Но вот запах воды перебил сосновый аромат. Вышли к Домне. После узкой и мелкой Черной речки залив Борисфена поражал воображение размерами. От воды веяло прохладой. Библейская тишина порой нарушалась лишь всплесками крупной рыбы.
Тем временем Смила поспешила к зарослям высокого камыша чуть поодаль от тропинки.
– Нашла! – раздался торжествующий возглас антки. Без видимых усилий она вытянула из тростника утлую лодченку, полностью выдолбленную из ствола одного дерева.
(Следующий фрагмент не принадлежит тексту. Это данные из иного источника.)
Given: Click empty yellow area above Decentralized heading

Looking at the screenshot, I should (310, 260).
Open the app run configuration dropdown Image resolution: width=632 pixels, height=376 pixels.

Трибун уже знал, что местные называют такие лодочки «дубком».
– И на этом ты собираешься плыть по Борисфену? – с сомнением осведомился римлянин у женщины. – Да эта колода от первой волны перевернется!
– На подобных лодках плавали еще первые люди, – пояснила Смила. – Дубки устойчивы и легки в управлении. Кроме того, я очень надеюсь, что в устье Домны, на Борисфене, дежурит дозорная лодия. Она меня и подберет.
– Вот как… Ты мне ничего о речной страже не говорила.
– У антов произнесенное слово может спугнуть удачу, – пожала плечами женщина. – Поэтому до поры до времени не стоит искушать судьбу, она и так капризна, как женщина.
В устах красивой антки это прозвучало неожиданно, но трибун даже не усмехнулся. Повинуясь неожиданному порыву, он подошел к Смиле и обнял ее. Антка на миг припала к его груди. Потом резко отстранилась:
– Прощай, трибун!
– Прощай, амазонка!
Глава ХLV
Боевой опыт пиктов
Константин Германик стоял на берегу, пока черная лодочка не скрылась в тумане на середине Домны. Затем отправился обратно. Дойдя до ямы, скрытой зарослями папоротника, в нерешительности остановился.
По понятным причинам он так и не сказал женщине, что на ее плотной белой накидке, накинутой на рубаху, возле основания шеи проступил грязный отпечаток трехпалой лапы.